Bond Funds, including mutual funds and Exchange Traded Funds (ETFs), that invest in a wide variety of bonds (both government and corporate) have done well since the financial crisis of 2008 and 2009. The reason why Bond Funds have done well in recent years is because investors who were spooked by the sharp drop in the stock market in 2008 and 2009 sought out safer places to invest their money. Not wanting to put their cash in low yielding bank savings accounts, investors piled into Bond Funds, which pushed the price of Bond Funds higher.
Many investors have done well over the past two to three years with the strategy of investing their money in Bond Funds, as their money has been earning a decent steady rate of return.
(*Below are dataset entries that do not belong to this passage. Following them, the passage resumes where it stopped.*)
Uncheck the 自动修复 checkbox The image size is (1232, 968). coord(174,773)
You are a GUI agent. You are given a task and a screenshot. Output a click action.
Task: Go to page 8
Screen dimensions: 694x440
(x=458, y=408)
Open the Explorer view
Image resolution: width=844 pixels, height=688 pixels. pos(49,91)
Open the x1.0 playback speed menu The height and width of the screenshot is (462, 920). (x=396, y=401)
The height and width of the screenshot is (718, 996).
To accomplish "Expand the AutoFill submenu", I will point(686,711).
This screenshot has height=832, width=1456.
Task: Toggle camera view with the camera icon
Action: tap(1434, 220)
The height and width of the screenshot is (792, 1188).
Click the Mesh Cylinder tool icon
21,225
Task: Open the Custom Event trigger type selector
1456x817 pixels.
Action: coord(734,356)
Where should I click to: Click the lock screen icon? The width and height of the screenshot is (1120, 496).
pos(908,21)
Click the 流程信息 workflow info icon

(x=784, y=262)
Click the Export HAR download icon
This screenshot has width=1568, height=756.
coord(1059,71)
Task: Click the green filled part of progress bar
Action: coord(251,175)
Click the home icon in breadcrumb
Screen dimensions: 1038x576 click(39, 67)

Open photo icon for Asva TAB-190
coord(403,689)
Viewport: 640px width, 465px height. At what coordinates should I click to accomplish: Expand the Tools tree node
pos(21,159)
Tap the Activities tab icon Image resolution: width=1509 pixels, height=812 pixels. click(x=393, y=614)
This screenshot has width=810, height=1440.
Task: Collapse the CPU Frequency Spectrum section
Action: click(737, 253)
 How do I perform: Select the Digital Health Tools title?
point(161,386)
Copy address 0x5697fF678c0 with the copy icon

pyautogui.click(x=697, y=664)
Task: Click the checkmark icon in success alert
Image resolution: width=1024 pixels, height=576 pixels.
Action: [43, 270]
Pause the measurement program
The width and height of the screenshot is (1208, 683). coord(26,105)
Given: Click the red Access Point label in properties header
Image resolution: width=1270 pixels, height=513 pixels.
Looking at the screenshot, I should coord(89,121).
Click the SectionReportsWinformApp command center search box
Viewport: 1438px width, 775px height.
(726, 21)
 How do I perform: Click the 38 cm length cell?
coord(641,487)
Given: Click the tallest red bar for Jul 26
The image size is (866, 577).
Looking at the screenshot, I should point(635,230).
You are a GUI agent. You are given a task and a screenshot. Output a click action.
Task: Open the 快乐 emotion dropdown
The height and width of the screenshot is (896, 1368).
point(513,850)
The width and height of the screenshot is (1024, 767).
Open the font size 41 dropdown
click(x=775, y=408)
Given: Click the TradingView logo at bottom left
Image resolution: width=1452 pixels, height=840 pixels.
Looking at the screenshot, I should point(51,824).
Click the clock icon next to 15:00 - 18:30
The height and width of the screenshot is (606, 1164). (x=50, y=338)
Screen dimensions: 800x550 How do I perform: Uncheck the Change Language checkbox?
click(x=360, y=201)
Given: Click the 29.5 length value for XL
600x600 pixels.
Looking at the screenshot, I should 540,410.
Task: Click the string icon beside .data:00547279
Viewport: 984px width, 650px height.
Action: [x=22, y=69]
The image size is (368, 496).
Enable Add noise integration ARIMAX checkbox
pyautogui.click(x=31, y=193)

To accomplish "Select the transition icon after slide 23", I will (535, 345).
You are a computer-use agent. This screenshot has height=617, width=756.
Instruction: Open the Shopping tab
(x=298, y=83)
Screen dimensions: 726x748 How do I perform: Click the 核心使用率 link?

The weak economic recovery and reluctance of the Federal Reserve to raise interest rates has caused demand for bonds and Bond Funds to continue to be strong, which has supported the price of Bond Funds, as strong money flows have keep buy side pressure on Bond Funds.
While investors jumped into Bond Funds because they were looking for a safe haven during the 2008 and 2009 financial crisis, investment advisors recommend maintaining a 20% to 30% investment in highly rated bonds during all times to diversify one’s investments across multiple asset classes.
With bonds and Bond Funds currently at elevated levels due to the buying pressure over the past three years, the question must be asked whether buying Bond Funds is currently risky since in a normalized economy the bonds and Bond Funds should revert to their mean and fall in price. Those who brought Bond Funds before or early on in the 2008 and 2009 financial crisis are sitting on good positions that have earned interest over time, and have little risk of losing money on the principal that they invested in Bond Funds. However, those who are contemplating purchasing Bond Funds now, at their current elevated price levels, need to realize that there is a real risk that once the economy returns to normal, and growth rates and interest rates start to rise, the Bond Funds will fall in price, as buying pressure eases and holders of bonds and Bond Funds sell. This will put their investment capital at a risk of a slight loss as the value of the Bond Funds they hold decrease.
The potential for a slight loss from buying Bond Funds now may seem acceptable to some investors since the economy currently appears to be slowing, and another recession may be on our doorstep. Another recession would ensure that Bond Funds will maintain their elevated levels for a prolonged period of time, allowing the buyer of Bond Funds to recoup some of their initial investment via interest payments on the bonds held by the Bond Funds.
It should be noted that due to concerns about defaults in municipal bonds, Bond Funds that invest in municipal bonds are actually at depressed levels, so the risk of buying these funds at elevated levels is not a factor. However, funds invested in municipal bonds could fall substantially if defaults in municipal bonds occur on a widespread scale due to another recession causing cash flow problems for state and local governments. For more information about municipal bonds, see: Municipal Bonds Offer a Safe Way to Earn Tax Free Income.
There are many different Bond Funds that invest in a wide variety of bonds with various bond ratings and maturity dates. Although, the risk associated with buying Bond Funds now and incurring a loss of principal when the economy recovers is something to consider, Bond Funds are worth considering for the relative safe and secure returns that they provide.